Given passage.

+++

On Fri, Jul 31, 2020 at 7:34 AM Guido van Rossum <gu...@python.org> wrote:

> So maybe we need to add dict.ordered() which returns a view on the items
> that is a Sequence rather than a set? Or ordereditems(), orderedkeys() and
> orderedvalues()?
>

I'm still confused as to when "ordered" became synonymous with "Sequence"
-- so wouldn't we want to call these dict.as_sequence() or something like
that?

And is there a reason that the regular dict views couldn't be both a Set
and a Sequence? Looking at the ABCs, I don't see a conflict -- __getitem__,
index() and count() would need to be added, and  Set's don't have any of
those. (and count could be optimized to always return 0 or 1 for
dict.keys() ;-) )

But anyway, naming aside, I'm still wondering whether we necessarily want
the entire Sequence protocol. For the use cases at hand, isn't indexing and
slicing enough?

Which brings us to the philosophy of duck typing. I wrote an earlier post
about that -- so here's some follow up thoughts. I suggested that I like
the "if I only need it to quack, I don't care if it's a duck" approach -- I
try to use the quack() method, and I'm happy it if works, and raise an
Exception (Or let whatever Exception happens be raised bubble up) if it
doesn't.

Guido pointed out that having a quack() method isn't enough -- it also
needs to actually behave as you expect -- which is the nice thing about
ABCs -- if you know something is a Sequence, you don't just know that you
can index it, you know that indexing it will do what you expect.

Which brings us back to the random.choice() function. It's really simple,
and uses exactly the approach I outlined above.

    def choice(self, seq):
        """Choose a random element from a non-empty sequence."""
        try:
            i = self._randbelow(len(seq))
        except ValueError:
            raise IndexError('Cannot choose from an empty sequence') from
None
        return seq[i]

It checks the length of the object, picks a random index within that
length, and then tries to use that index to get a random item. so anything
with a __len__ and a __getitem__ that accepts integers will work.

+++

Extract the full post on ordered dict views and reproduce it word for word, with its line breaks intact. The material that comes after this post is from a separate source.

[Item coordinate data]
+++

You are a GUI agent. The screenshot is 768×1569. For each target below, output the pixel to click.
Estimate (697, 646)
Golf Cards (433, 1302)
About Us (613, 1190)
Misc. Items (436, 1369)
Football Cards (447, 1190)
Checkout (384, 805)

+++

Answer in full.
On Fri, Jul 31, 2020 at 7:34 AM Guido van Rossum <gu...@python.org> wrote:

> So maybe we need to add dict.ordered() which returns a view on the items
> that is a Sequence rather than a set? Or ordereditems(), orderedkeys() and
> orderedvalues()?
>

I'm still confused as to when "ordered" became synonymous with "Sequence"
-- so wouldn't we want to call these dict.as_sequence() or something like
that?

And is there a reason that the regular dict views couldn't be both a Set
and a Sequence? Looking at the ABCs, I don't see a conflict -- __getitem__,
index() and count() would need to be added, and  Set's don't have any of
those. (and count could be optimized to always return 0 or 1 for
dict.keys() ;-) )

But anyway, naming aside, I'm still wondering whether we necessarily want
the entire Sequence protocol. For the use cases at hand, isn't indexing and
slicing enough?

Which brings us to the philosophy of duck typing. I wrote an earlier post
about that -- so here's some follow up thoughts. I suggested that I like
the "if I only need it to quack, I don't care if it's a duck" approach -- I
try to use the quack() method, and I'm happy it if works, and raise an
Exception (Or let whatever Exception happens be raised bubble up) if it
doesn't.

Guido pointed out that having a quack() method isn't enough -- it also
needs to actually behave as you expect -- which is the nice thing about
ABCs -- if you know something is a Sequence, you don't just know that you
can index it, you know that indexing it will do what you expect.

Which brings us back to the random.choice() function. It's really simple,
and uses exactly the approach I outlined above.

    def choice(self, seq):
        """Choose a random element from a non-empty sequence."""
        try:
            i = self._randbelow(len(seq))
        except ValueError:
            raise IndexError('Cannot choose from an empty sequence') from
None
        return seq[i]

It checks the length of the object, picks a random index within that
length, and then tries to use that index to get a random item. so anything
with a __len__ and a __getitem__ that accepts integers will work.